** Stored data entries **

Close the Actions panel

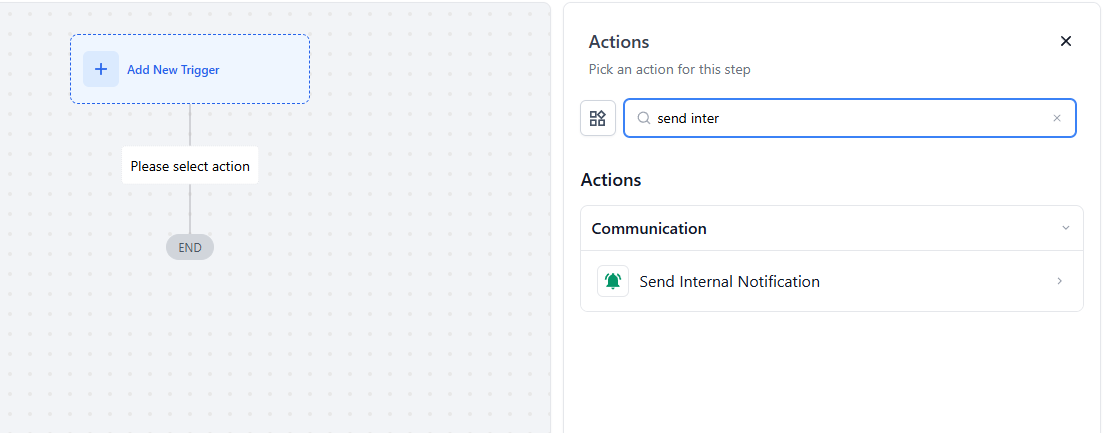pyautogui.click(x=1065, y=41)
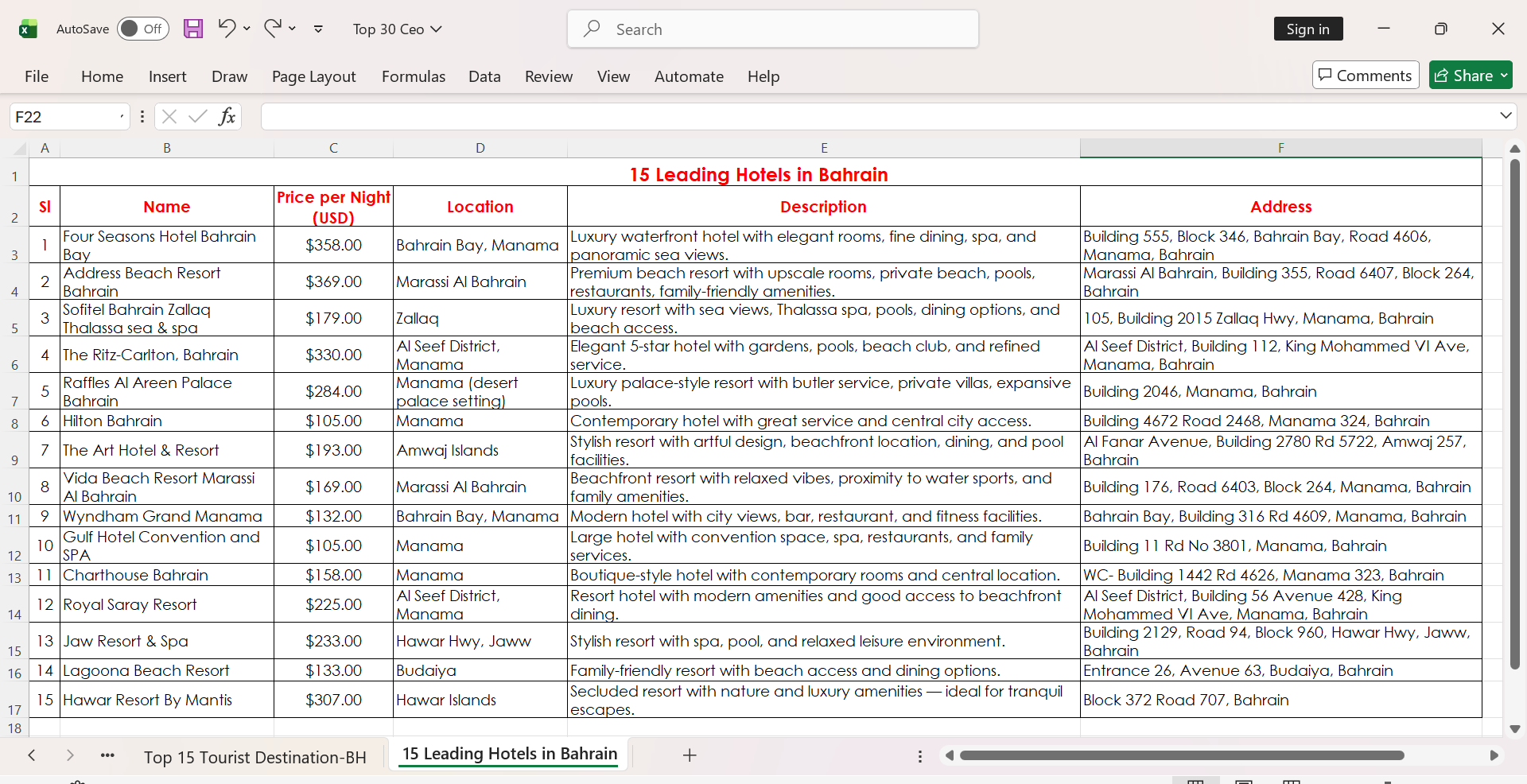This screenshot has width=1527, height=784.
Task: Click the cancel formula X icon
Action: pos(169,117)
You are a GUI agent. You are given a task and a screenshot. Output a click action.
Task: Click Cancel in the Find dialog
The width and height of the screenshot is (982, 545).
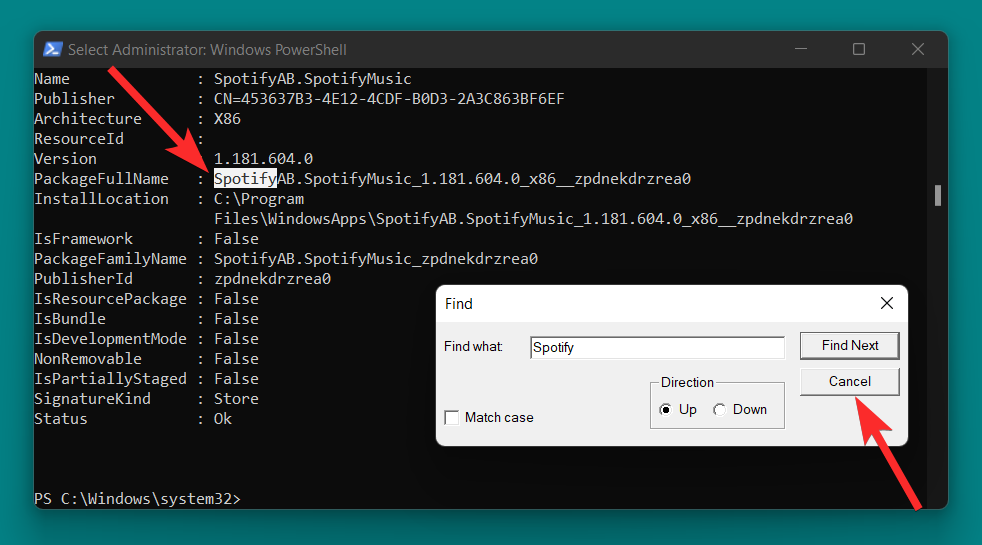(849, 381)
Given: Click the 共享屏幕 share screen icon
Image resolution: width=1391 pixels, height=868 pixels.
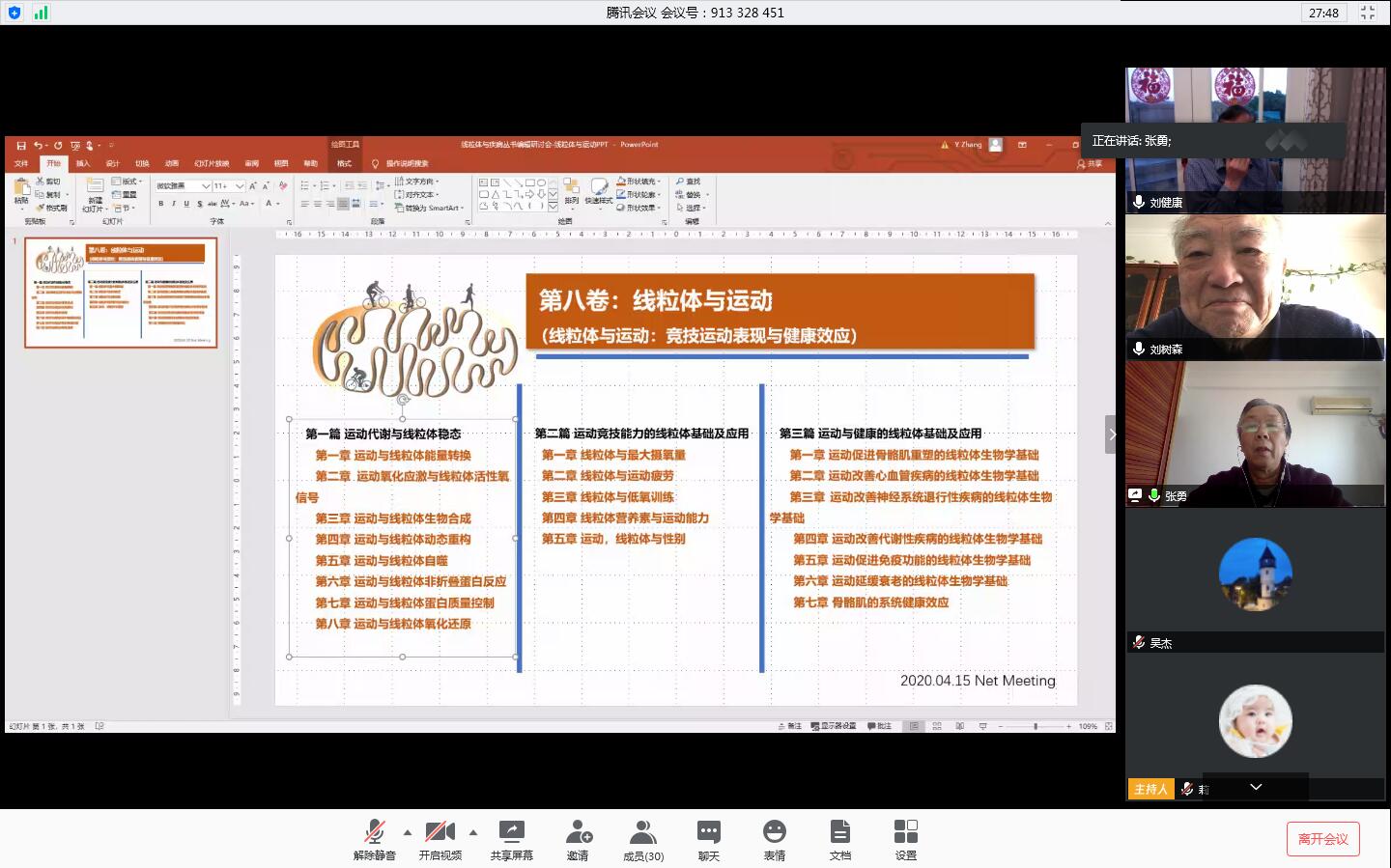Looking at the screenshot, I should [x=511, y=838].
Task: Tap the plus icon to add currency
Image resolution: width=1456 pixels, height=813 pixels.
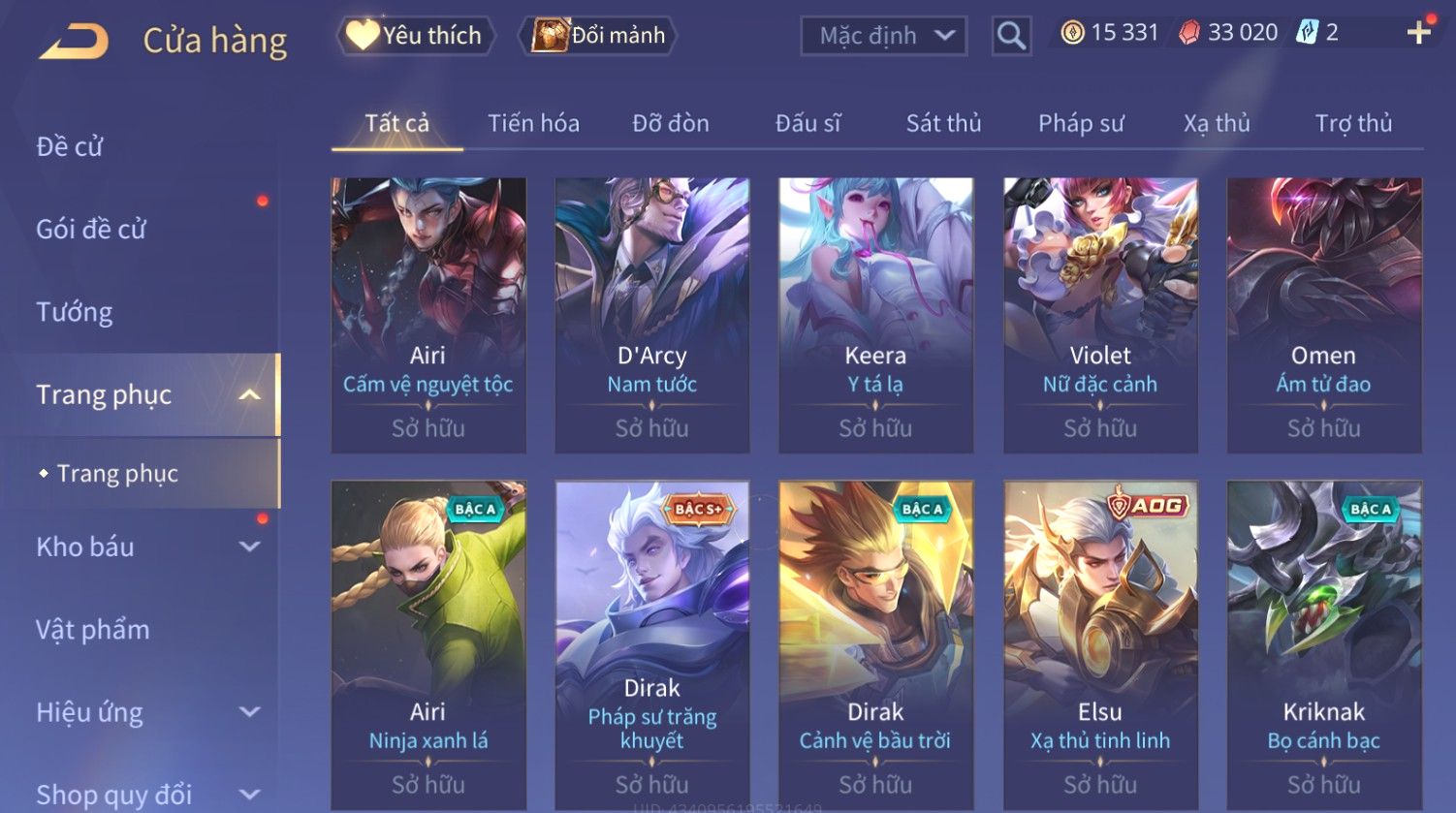Action: click(x=1418, y=34)
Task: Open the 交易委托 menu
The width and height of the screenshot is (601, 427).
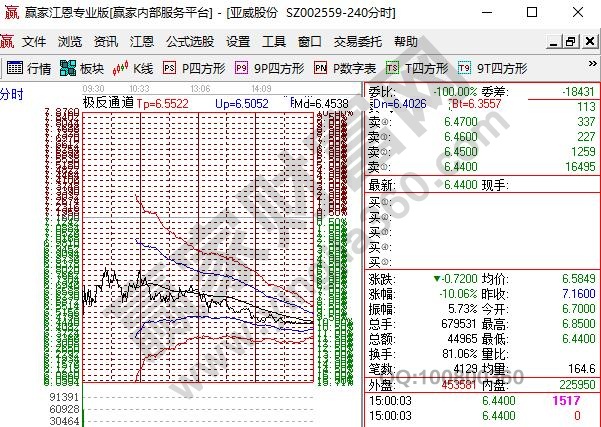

** Problem details **
Give again, unchanged, only the lines from the line containing "Image resolution: width=1456" to the last line of the records above. Pictures do not belong in the copy.

** Task result **
Image resolution: width=1456 pixels, height=813 pixels.
Action: click(x=1418, y=34)
Task: Open the 交易委托 menu
The width and height of the screenshot is (601, 427).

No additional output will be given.